Yes, but if I am not wrong, the result here can be put on Edmund's plot, given the Bayeselo results and the true percentages, in the plot "White Score against Elo-delta". Your wondering of compression came from that plot.

For a Logistic model with (small) draw margin m, the probability for a draw (L(x+m) - L(x-m) ~ d/dx L(x)) is proportional to the probability for one loss + one win (L(x) * (1 - L(x))). So one observed draw has the same effect on the likelihood of x (the rating difference) as one win + one loss.

With N wins and M losses the likelihood od x is L(x)^N * (1-L(x))^M, which is maximum when

(N*L(x)^(N-1) * (1-L(x))^M - M*L(x)^N * (1-L(x))^(M-1)) * dL/dx(x) = 0

or

N*(1-L(x)) = M*L(x)
N = (N+M) * L(x)
L(x) = N/(N+M)

i.e. the expected formula based on the fraction of wins.

But as draws count for win + loss, a 15-5 result based on 15 wins and 5 losses has L(x) = 0.75, while one based on 10 wins plus 10 draws would give the same as for 20 wins plus 10 losses, i.e. L(x) = 0.66.
That' fine, I already saw something similar, is the draw just proportional to 1 win and 1 loss, or exactly equal? Second, I don't think draws are equal to anything win-loss in statistical weight sense (be it for maximum likelihood method), one has to use some summed-up trinomial distribution giving the same percentage, with varying N,M, Draws.
My problem is a bit different, if you are right, then I don't know what "rating" is supposed to mean. In absence of any other information, what is the rating difference between two engines scoring +60 =30 -10 against each other? Is it hard and I cannot do that by hand?

Kai

Re: EloStat, Bayeselo and Ordo

Posted: Sun Jun 24, 2012 10:05 pm
hgm wrote:There are two separate issues here: the correctness of the model, ( Logistic, Gaussian, linear) and the correctness of the analysis once the model is given (to determine the parameters).
Yes, but if I am not wrong, the result here can be put on Edmund's plot, given the Bayeselo results and the true percentages, in the plot "White Score against Elo-delta". Your wondering of compression came from that plot.

For a Logistic model with (small) draw margin m, the probability for a draw (L(x+m) - L(x-m) ~ d/dx L(x)) is proportional to the probability for one loss + one win (L(x) * (1 - L(x))). So one observed draw has the same effect on the likelihood of x (the rating difference) as one win + one loss.

With N wins and M losses the likelihood od x is L(x)^N * (1-L(x))^M, which is maximum when

(N*L(x)^(N-1) * (1-L(x))^M - M*L(x)^N * (1-L(x))^(M-1)) * dL/dx(x) = 0

or

N*(1-L(x)) = M*L(x)
N = (N+M) * L(x)
L(x) = N/(N+M)

i.e. the expected formula based on the fraction of wins.

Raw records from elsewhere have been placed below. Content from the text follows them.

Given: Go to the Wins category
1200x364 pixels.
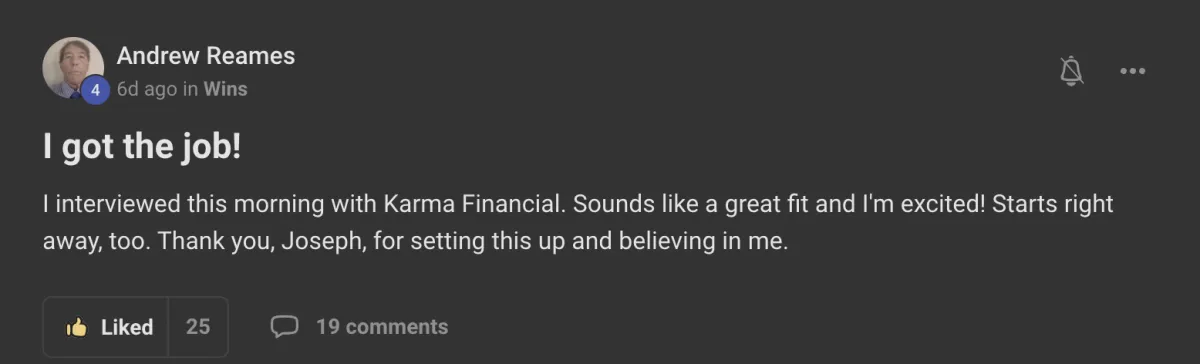Looking at the screenshot, I should coord(225,89).
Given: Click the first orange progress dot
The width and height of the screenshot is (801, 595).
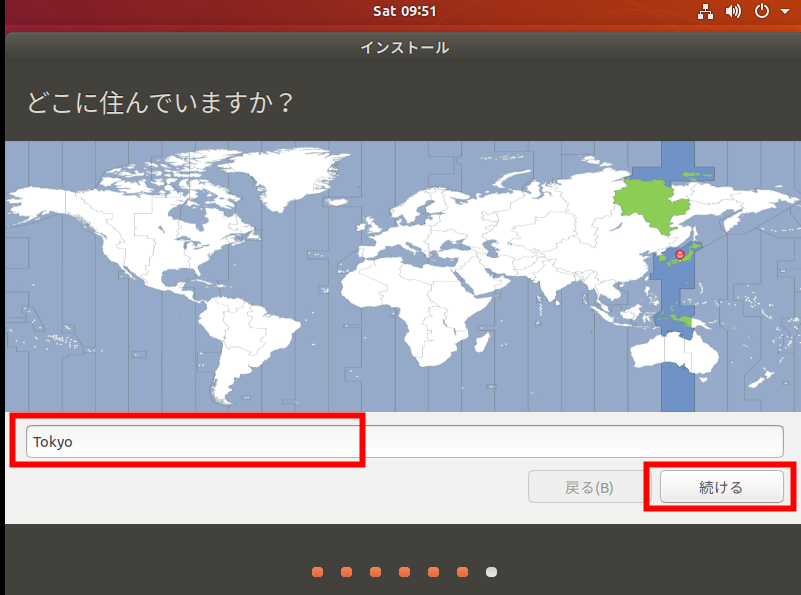Looking at the screenshot, I should [x=317, y=572].
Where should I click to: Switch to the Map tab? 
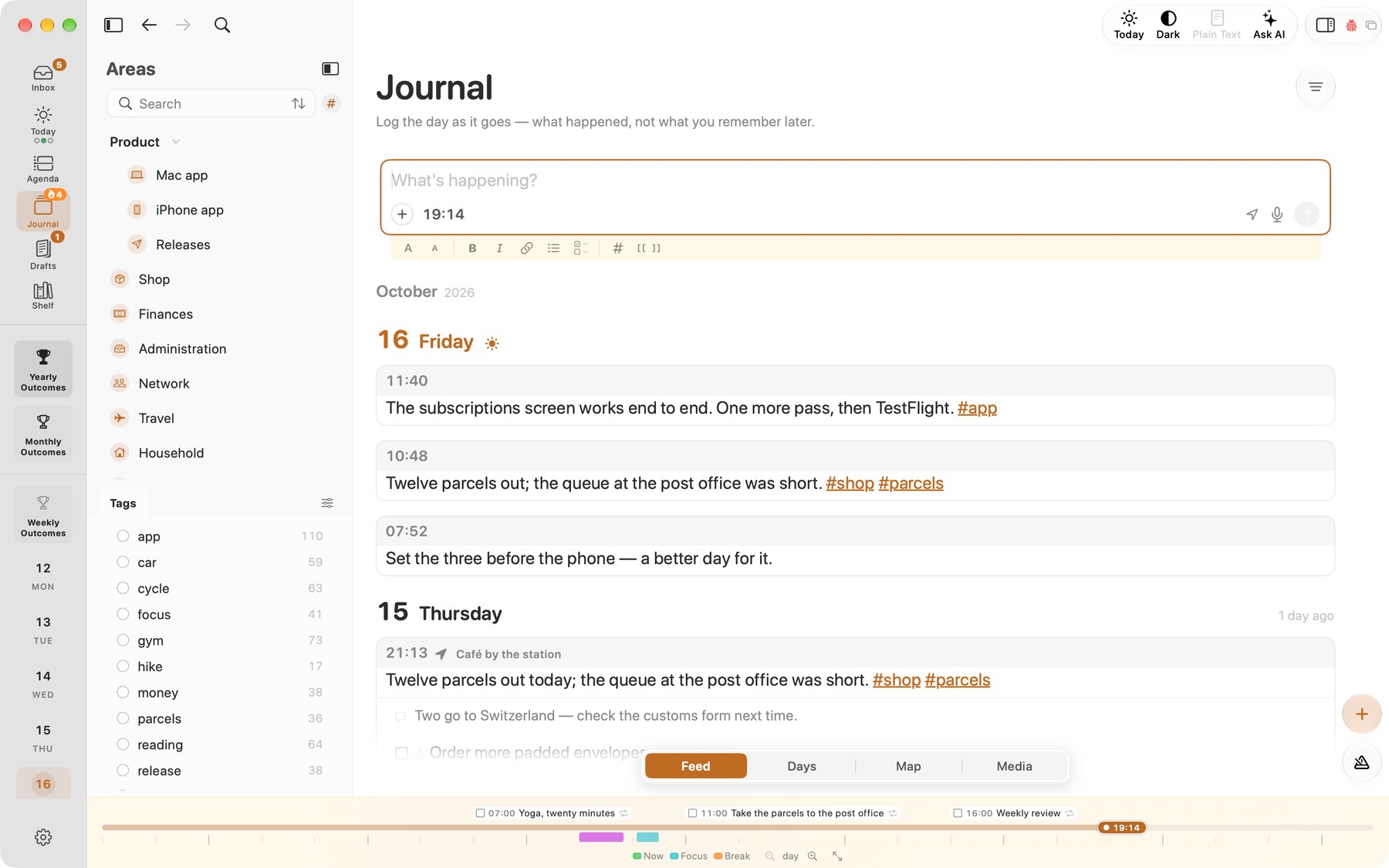[908, 766]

But as draws count for win + loss, a 15-5 result based on 15 wins and 5 losses has L(x) = 0.75, while one based on 10 wins plus 10 draws would give the same as for 20 wins plus 10 losses, i.e. L(x) = 0.66.
That' fine, I already saw something similar, is the draw just proportional to 1 win and 1 loss, or exactly equal? Second, I don't think draws are equal to anything win-loss in statistical weight sense (be it for maximum likelihood method), one has to use some summed-up trinomial distribution giving the same percentage, with varying N,M, Draws.
My problem is a bit different, if you are right, then I don't know what "rating" is supposed to mean. In absence of any other information, what is the rating difference between two engines scoring +60 =30 -10 against each other? Is it hard and I cannot do that by hand?

Kai
How is it explained that you copy the same results 4 times and obtained different results? that is not related to draws or anything like that.

Miguel

Re: EloStat, Bayeselo and Ordo

Posted: Sun Jun 24, 2012 10:21 pm
Laskos wrote:The correct rating here is -191, 0, 191 [...] and is derived analytically
In general there is no such thing like an (absolutely) "correct rating". The mapping between winning percentage (or probability) and rating difference depends on the underlying rating model, and there is more than one model, and not all three programs you are comparing use the same model AFAIK.

Furthermore, as HGM has shown, also the number of draws has an influence on the ratings. In addition to that, BayesElo (I don't know about Ordo here) also accounts for the colors. I don't know whether the (roughly) 55% win rate for White was considered in your example since you didn't mention it.

Sven